**Work required**
For the material below, the sole required output is the number of lines that include "amount".

[[ Input for this task open ]]

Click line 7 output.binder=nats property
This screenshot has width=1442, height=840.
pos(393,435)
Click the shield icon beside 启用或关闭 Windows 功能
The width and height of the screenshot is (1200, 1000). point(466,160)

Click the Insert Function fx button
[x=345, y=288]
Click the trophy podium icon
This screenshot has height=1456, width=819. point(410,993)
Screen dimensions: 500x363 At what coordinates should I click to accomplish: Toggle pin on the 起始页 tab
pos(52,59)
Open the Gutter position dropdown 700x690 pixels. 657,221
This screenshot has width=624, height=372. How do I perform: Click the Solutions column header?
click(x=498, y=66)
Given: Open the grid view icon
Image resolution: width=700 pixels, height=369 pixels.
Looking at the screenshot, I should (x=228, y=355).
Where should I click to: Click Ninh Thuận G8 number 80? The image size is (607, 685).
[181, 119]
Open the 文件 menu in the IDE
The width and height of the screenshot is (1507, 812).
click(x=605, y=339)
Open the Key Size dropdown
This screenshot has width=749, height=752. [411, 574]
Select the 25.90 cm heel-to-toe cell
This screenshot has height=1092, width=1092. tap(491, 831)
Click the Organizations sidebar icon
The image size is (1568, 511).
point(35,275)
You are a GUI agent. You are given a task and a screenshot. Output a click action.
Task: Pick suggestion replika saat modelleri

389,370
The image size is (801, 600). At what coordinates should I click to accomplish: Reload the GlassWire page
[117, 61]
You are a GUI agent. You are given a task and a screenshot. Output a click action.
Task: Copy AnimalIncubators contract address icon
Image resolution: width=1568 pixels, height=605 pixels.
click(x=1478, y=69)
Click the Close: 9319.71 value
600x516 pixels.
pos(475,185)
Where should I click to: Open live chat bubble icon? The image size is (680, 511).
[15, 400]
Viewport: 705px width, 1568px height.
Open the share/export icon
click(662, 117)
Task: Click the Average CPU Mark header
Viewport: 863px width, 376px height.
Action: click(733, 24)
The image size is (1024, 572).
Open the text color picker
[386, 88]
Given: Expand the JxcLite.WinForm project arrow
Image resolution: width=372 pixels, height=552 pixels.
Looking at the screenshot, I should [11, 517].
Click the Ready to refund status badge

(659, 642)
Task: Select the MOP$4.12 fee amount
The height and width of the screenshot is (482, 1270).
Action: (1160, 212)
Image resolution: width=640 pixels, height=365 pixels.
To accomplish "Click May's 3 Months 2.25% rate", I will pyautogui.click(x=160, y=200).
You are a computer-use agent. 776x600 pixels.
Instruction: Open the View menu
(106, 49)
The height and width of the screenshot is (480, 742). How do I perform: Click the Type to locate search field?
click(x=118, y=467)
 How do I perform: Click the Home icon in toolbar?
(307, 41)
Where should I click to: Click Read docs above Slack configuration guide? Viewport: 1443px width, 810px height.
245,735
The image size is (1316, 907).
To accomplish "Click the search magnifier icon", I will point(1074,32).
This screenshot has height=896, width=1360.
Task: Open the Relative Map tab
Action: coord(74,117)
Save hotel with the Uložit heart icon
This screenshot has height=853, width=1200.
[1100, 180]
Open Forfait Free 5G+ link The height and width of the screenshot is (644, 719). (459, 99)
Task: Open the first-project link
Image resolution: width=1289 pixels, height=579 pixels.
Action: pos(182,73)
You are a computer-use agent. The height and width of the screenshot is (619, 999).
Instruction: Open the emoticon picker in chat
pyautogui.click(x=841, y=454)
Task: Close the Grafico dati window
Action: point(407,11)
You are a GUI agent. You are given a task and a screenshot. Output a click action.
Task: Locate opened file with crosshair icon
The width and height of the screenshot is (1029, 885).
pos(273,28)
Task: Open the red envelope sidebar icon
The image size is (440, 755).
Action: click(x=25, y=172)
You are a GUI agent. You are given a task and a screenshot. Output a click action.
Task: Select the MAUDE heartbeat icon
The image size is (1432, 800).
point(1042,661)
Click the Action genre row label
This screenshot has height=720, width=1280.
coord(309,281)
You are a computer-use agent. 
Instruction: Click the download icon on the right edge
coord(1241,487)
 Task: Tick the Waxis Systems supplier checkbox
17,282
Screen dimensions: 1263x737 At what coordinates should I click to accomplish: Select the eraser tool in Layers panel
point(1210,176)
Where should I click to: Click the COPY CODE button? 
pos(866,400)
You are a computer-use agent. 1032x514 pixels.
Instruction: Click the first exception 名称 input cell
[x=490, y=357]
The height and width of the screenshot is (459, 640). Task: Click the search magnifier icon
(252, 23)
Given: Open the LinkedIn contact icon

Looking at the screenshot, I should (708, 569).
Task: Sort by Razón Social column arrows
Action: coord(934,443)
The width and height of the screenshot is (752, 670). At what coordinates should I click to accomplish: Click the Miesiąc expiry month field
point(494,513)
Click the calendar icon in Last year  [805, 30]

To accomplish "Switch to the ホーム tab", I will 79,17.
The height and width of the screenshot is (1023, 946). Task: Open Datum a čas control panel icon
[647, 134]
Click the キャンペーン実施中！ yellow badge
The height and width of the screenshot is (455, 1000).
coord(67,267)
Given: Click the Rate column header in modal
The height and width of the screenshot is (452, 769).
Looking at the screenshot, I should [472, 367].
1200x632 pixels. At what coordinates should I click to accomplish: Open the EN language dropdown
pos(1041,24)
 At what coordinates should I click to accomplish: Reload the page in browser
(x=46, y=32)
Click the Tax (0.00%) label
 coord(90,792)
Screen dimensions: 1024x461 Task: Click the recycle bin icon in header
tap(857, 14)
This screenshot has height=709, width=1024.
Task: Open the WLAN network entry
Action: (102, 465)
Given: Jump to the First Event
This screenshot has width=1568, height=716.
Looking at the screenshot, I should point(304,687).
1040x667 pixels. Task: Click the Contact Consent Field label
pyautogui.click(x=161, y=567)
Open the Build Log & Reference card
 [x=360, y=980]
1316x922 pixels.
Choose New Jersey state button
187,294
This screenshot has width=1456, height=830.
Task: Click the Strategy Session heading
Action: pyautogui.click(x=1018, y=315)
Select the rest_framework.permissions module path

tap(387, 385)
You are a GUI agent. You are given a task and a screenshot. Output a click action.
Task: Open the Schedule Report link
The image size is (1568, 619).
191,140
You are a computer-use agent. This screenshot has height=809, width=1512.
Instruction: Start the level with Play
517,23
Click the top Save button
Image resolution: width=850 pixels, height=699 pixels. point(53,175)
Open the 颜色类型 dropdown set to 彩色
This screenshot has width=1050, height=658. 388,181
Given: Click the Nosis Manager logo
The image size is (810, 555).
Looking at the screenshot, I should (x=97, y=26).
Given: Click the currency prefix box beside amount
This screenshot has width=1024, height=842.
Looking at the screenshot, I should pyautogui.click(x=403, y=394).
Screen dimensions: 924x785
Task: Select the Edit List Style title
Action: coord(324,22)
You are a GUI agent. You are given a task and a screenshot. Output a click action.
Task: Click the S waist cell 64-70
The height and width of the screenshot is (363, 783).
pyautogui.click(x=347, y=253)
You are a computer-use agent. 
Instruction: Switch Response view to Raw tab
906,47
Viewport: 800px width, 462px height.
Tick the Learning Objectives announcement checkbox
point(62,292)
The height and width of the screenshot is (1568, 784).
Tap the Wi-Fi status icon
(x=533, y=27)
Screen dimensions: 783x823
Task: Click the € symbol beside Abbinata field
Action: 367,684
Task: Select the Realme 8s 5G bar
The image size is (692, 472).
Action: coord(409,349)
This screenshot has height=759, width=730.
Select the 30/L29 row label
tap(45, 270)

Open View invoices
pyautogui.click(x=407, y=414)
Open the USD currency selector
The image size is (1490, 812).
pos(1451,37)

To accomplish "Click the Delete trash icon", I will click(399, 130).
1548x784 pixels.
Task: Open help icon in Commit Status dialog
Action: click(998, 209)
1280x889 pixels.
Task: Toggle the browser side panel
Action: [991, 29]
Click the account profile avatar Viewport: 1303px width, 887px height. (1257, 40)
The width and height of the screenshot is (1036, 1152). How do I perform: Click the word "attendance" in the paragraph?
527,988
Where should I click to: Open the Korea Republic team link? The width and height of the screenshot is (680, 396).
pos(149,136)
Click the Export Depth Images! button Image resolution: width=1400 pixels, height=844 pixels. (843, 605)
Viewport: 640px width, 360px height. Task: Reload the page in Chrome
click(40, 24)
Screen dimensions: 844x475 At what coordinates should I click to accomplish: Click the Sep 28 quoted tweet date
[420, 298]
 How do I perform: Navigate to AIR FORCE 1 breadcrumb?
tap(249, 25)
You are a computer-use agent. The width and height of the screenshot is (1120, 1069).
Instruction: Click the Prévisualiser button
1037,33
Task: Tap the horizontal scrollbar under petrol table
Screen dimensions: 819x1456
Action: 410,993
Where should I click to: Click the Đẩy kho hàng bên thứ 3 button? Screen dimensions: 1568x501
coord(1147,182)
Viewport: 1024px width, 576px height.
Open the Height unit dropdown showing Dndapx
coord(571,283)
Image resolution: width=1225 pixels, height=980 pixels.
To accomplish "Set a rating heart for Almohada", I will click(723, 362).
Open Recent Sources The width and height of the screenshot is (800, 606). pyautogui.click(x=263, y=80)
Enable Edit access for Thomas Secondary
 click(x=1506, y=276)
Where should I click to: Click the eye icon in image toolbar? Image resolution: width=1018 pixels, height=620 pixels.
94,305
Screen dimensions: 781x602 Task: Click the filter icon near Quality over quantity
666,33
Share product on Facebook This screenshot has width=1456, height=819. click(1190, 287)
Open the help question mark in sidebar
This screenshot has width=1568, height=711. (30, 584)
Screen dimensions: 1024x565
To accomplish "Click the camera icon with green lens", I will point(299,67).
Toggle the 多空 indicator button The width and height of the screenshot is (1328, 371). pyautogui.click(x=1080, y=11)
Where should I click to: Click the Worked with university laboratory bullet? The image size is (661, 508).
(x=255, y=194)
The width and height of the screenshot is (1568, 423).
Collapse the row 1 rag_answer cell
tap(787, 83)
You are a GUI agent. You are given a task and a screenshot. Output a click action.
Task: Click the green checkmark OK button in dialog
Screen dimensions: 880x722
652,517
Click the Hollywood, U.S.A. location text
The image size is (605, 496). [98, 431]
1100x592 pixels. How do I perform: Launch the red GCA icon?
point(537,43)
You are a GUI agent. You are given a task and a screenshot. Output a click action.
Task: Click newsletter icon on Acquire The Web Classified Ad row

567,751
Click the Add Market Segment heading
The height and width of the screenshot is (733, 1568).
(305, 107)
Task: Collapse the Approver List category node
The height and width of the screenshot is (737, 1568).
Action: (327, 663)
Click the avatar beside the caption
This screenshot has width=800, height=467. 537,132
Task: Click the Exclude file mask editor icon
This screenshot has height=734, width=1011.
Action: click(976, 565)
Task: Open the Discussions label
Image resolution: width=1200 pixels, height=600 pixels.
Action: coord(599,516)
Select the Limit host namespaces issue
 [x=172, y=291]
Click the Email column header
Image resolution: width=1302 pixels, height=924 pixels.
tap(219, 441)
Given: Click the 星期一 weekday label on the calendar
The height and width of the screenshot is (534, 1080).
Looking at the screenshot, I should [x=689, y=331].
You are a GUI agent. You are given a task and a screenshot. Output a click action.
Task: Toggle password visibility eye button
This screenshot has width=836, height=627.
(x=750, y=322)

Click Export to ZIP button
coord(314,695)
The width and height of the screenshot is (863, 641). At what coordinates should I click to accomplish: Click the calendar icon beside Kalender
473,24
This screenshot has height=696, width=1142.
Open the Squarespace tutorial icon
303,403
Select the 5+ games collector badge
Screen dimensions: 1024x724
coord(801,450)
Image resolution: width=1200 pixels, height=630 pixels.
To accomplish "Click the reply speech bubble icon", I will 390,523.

[[ Input for this task closed ]]

**Reply**
2